Right to privacy in digital era

At the height of the Communist oppression in East Europe in the 1970s, when individual liberties had been entirely crushed in the name of the State, a Polish poet made an impassioned plea for his right to privacy. Instead of the Marxist slogan “Workers of this world, you have nothing to lose but your chains!”, which was then chanted with tedious and predictable unison, he simply wrote: “Workers of this world, leave me alone!” That basic human proclivity to privacy, in areas where neither the State nor non-State actors, or for that matter anybody, has the right to intrude, has been accorded by the Supreme Court’s latest judgment the status of a fundamental right, under Articles 14, 19 and 21 of the Constitution.

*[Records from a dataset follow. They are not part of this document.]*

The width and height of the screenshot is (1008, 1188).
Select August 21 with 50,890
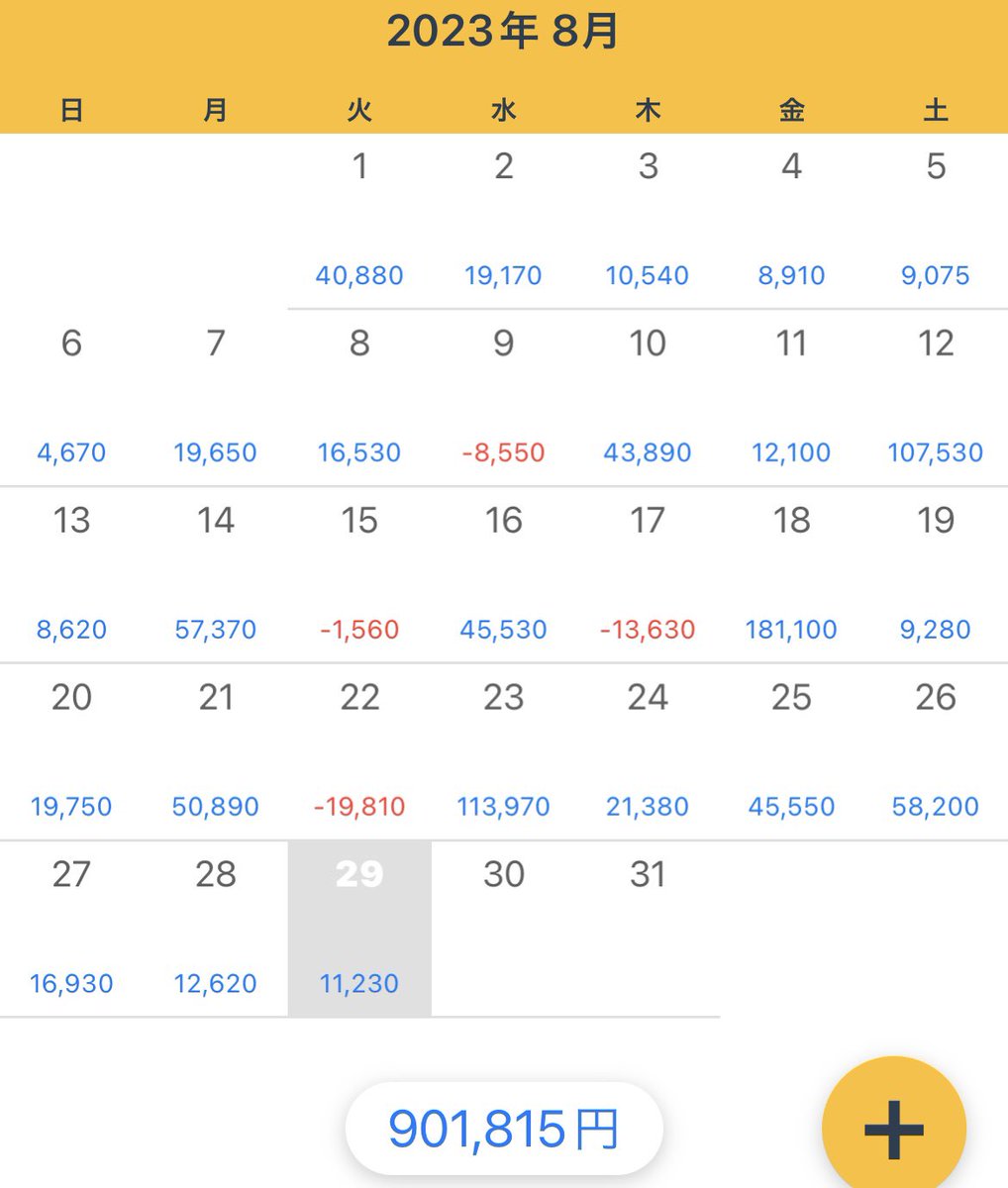click(x=215, y=751)
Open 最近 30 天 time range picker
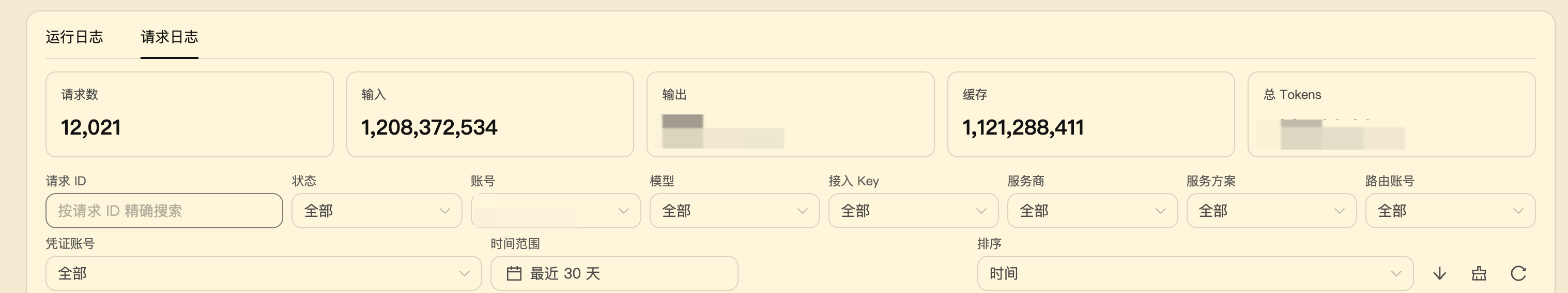 pos(614,273)

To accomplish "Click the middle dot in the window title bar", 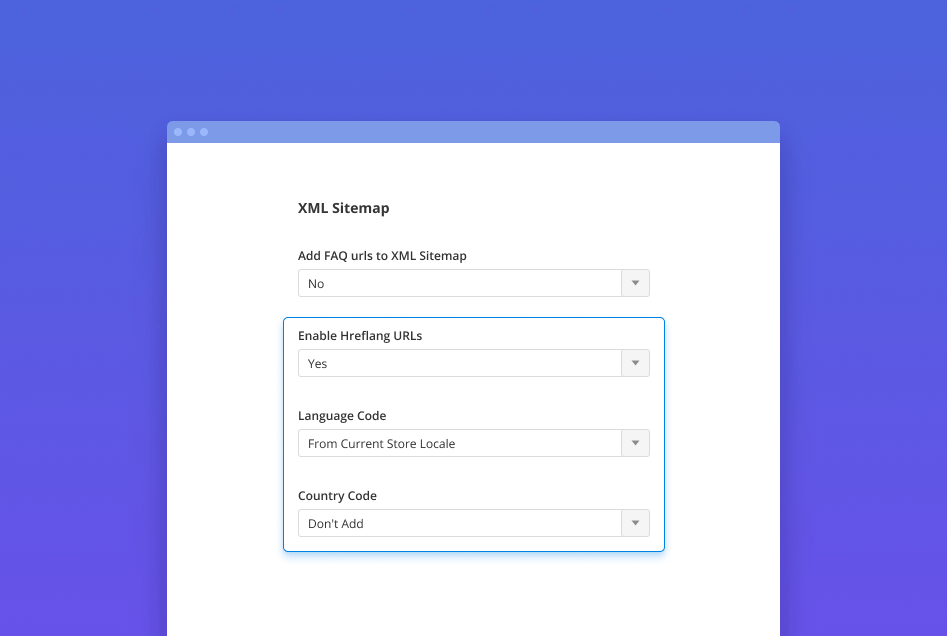I will tap(191, 132).
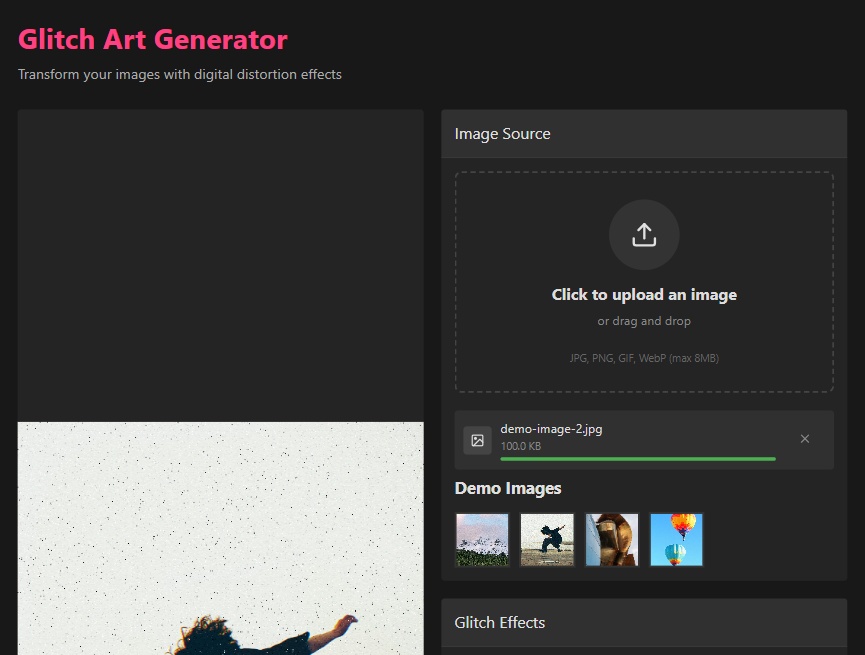Remove demo-image-2.jpg with the X icon
Image resolution: width=865 pixels, height=655 pixels.
pos(805,439)
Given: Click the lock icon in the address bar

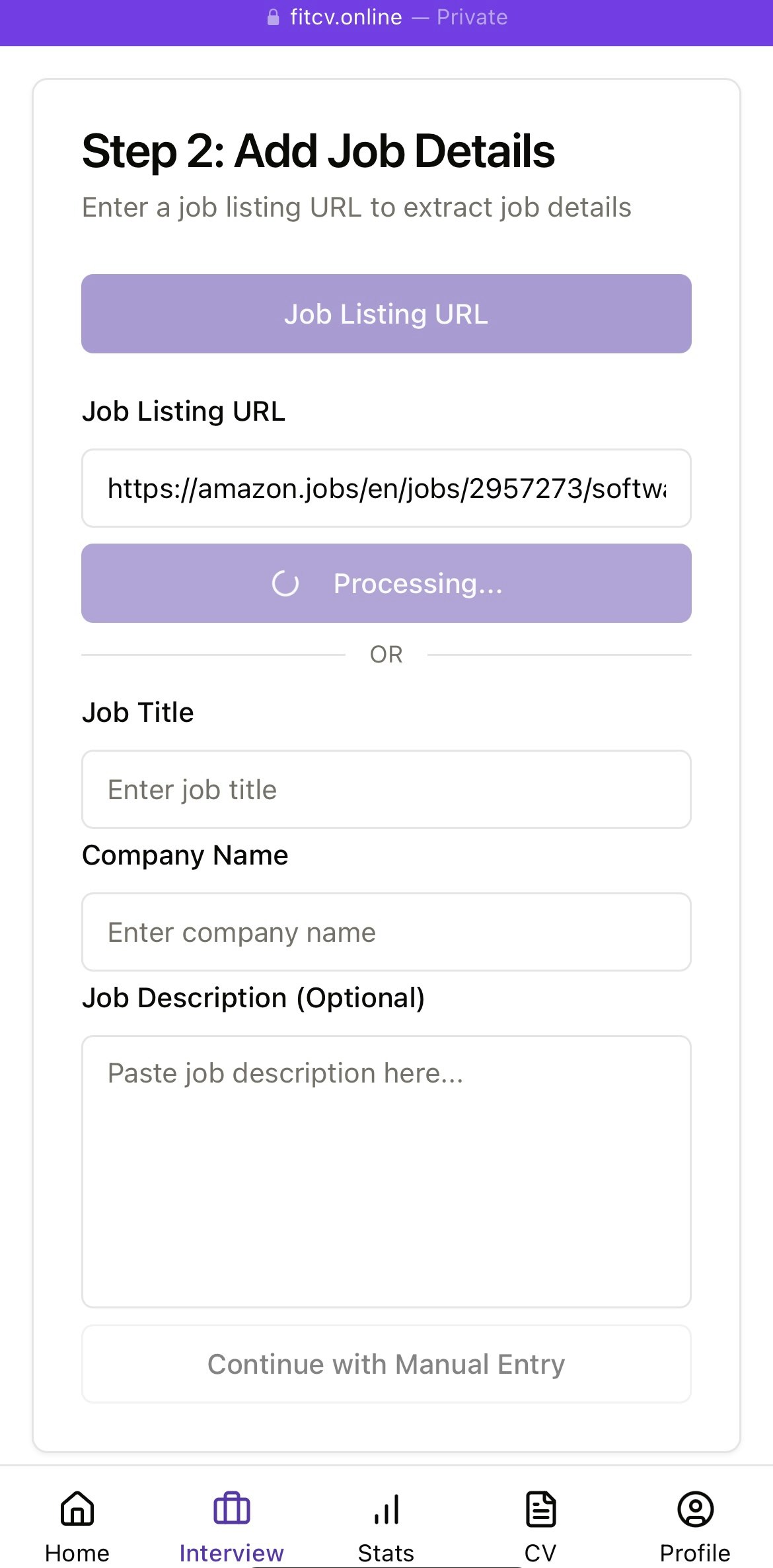Looking at the screenshot, I should [x=273, y=17].
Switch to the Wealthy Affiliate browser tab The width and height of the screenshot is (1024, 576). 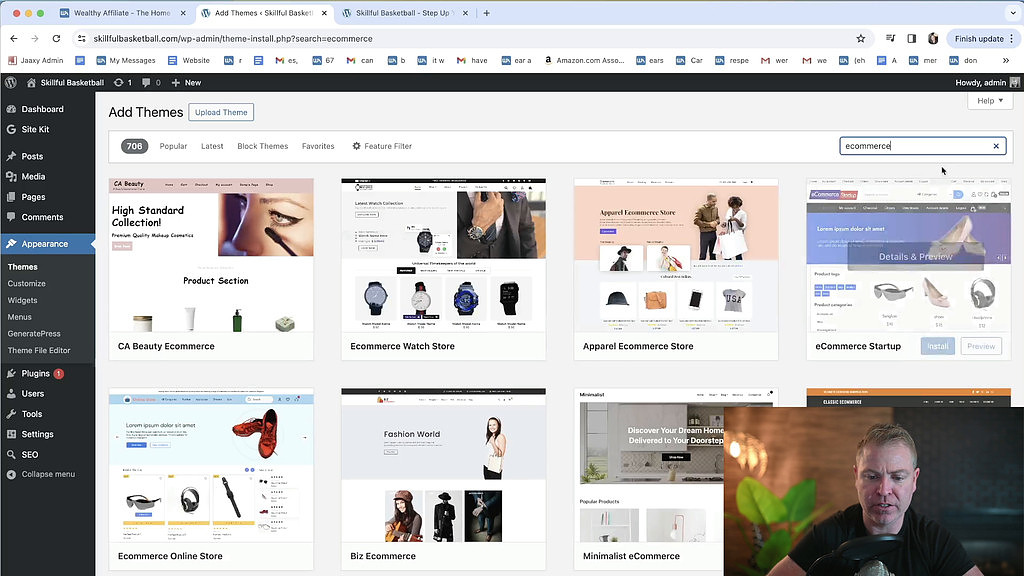click(x=120, y=14)
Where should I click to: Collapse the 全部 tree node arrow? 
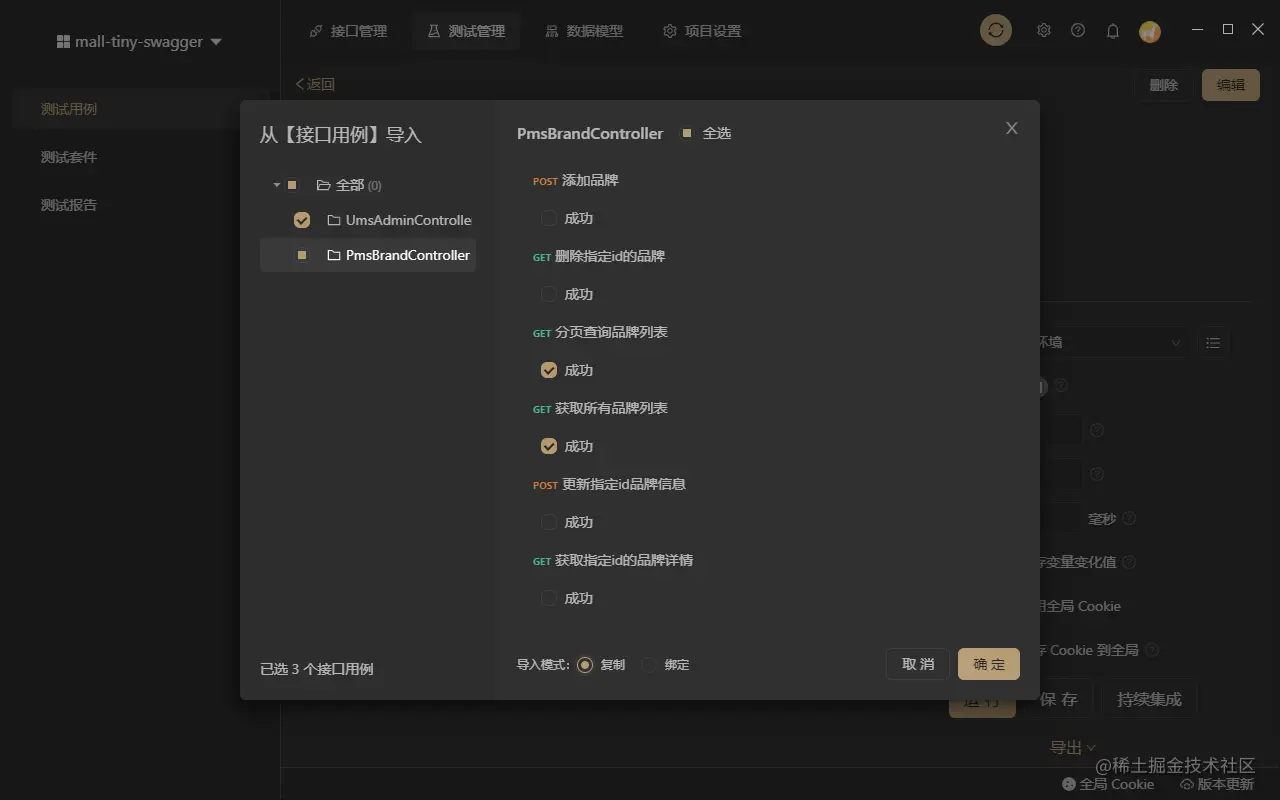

Echoing the plaintive but powerful plea of the Polish poet, Justice Chandrachud pronounced: “Privacy postulates the reservation of a private space for the individual, described in the right to be let alone. Similarly, while discussing the issue of privacy, the Supreme Court has pronounced on several other fundamental issues that are of vital interest to a democratic society, such as the beef ban, abortion rights, sexual orientations, euthanasia, and even — like the wish of the Polish poet — the right to be left alone. On matters like the beef ban, Justice Chelameshwar said: “I don’t think anybody would like to be told by the State what they should eat or how they should dress…” On abortion, the court was of the view that “a woman’s freedom of choice whether to bear a child or abort her pregnancy fall in the realm of privacy”.